Access the ETER database via API request using R

Accessing data via API requests has a large advantage in that your data will be up-to-date anytime you start a request. Implementing an API request requires some investment, especially compared to downloading a .csv-file, but it is especially useful if you need to repeat a process several times. This blog post shows how the ETER data can be loaded into R using the ETER API.

First, we need to load the necessary packages for making API calls:

#---------------------------#
#        load packages      #
#---------------------------#
library(httr)
library(jsonlite)
library(tidyverse)

Then we want to log in, since we want to get all data, not the public dataset:

#---------------------------#
#            Login          #
#---------------------------#
cred <- '{
"email": "YOURUSERNAME",
"password": "YOURPASSWORD"
}'
url_login <- "https://eter-project.com/api/4.0/users/login"
result_login <- POST(url_login, body = cred, content_type_json())
 
# translate Unicode into text
login_raw <- rawToChar(result_login$content)
 
# transform json into workable format for R
mylogin <- fromJSON(login_raw, flatten = TRUE)
mytoken <- mylogin$token

Now we can make some requests. We have the following options:

  • get all data at once
  • filter the data by country and/or year (in the example below we extract data for Austria and the year 2015).

We provided examples for all options below. Be aware that you need to add the token and the string “Bearer” to your request to receive the unrestricted dataset.

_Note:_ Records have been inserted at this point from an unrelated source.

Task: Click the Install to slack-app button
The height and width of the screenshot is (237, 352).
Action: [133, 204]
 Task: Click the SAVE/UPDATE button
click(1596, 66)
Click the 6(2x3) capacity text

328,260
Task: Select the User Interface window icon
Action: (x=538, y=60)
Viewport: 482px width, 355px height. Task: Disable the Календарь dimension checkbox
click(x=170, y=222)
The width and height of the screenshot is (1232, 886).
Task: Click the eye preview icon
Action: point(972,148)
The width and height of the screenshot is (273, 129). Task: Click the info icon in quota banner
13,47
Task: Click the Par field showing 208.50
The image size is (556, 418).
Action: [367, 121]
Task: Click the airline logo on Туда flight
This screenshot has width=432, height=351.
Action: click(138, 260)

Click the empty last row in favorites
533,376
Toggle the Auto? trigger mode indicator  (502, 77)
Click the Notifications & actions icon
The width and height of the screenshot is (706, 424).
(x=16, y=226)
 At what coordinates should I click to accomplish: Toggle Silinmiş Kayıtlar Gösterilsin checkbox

#---------------------------#
#         API requests      #
#---------------------------#
##  get all data at once  ##
url <- "https://eter-project.com/api/4.0/HEIs/full"
# request for all data
raw_result <- GET(url, add_headers(Authorization = paste("Bearer ", mytoken)))
##  filter data within API request  ##
#  build a query
myquery <- '{
    "filter": {"BAS.REFYEAR.v": 2015, "BAS.COUNTRY.v": "AT"},
    "searchTerms": []
    }
myquery2 <- '{
    "filter": {"BAS.REFYEAR.v": { "$in": [2013, 2014, 2015, 2016]},
    "BAS.COUNTRY.v": { "$in": ["AL", "AT", "BG", "LV"]}},
    "fieldIds": {},
    "searchTerms": []
    }
# now make the request for a filtered query
url <- "https://www.eter-project.com/api/4.0/HEIs/query"
raw_result <- POST(url, body = myquery, content_type_json(),
add_headers(Authorization = paste("Bearer ", mytoken)))

After the API request, we need to do some data processing to get the data from a JSON format into a workable format for R:

#---------------------------#
#       data processing     #
#---------------------------#
# check the status code ("200" for all HEIs and "201" for POST request should be the output)
raw_result$status_code
# translate unicode into text
this.raw.content <- rawToChar(raw_result$content)
# encoding to UTF-8
Encoding(this.raw.content) <- "UTF-8"
# transform JSON into workable format for R
mydata <- fromJSON(this.raw.content, flatten = TRUE)

Now you can check the data in order to be sure they have the right structure:

# check if mydata is a dataframe
class(mydata)
# check column names
colnames(mydata)
#check number of rows and columns
dim(mydata)

Converting data from json-format leads to converting quotation marks into ‘”‘. We need to re-convert this using the following code (each code appears two times because otherwise only the first ‘”‘ is corrected):

# replace \" by nothing (run each row 2x to replace everything)
mydata$BAS.INSTNAME.v <- str_replace(mydata$BAS.INSTNAME.v, '[\"]', '')
mydata$BAS.INSTNAME.v <- str_replace(mydata$BAS.INSTNAME.v, '[\"]', '')
mydata$BAS.INSTNAMEENGL.v <- str_replace(mydata$BAS.INSTNAMEENGL.v, '[\"]', '')
mydata$BAS.INSTNAMEENGL.v <- str_replace(mydata$BAS.INSTNAMEENGL.v, '[\"]', '')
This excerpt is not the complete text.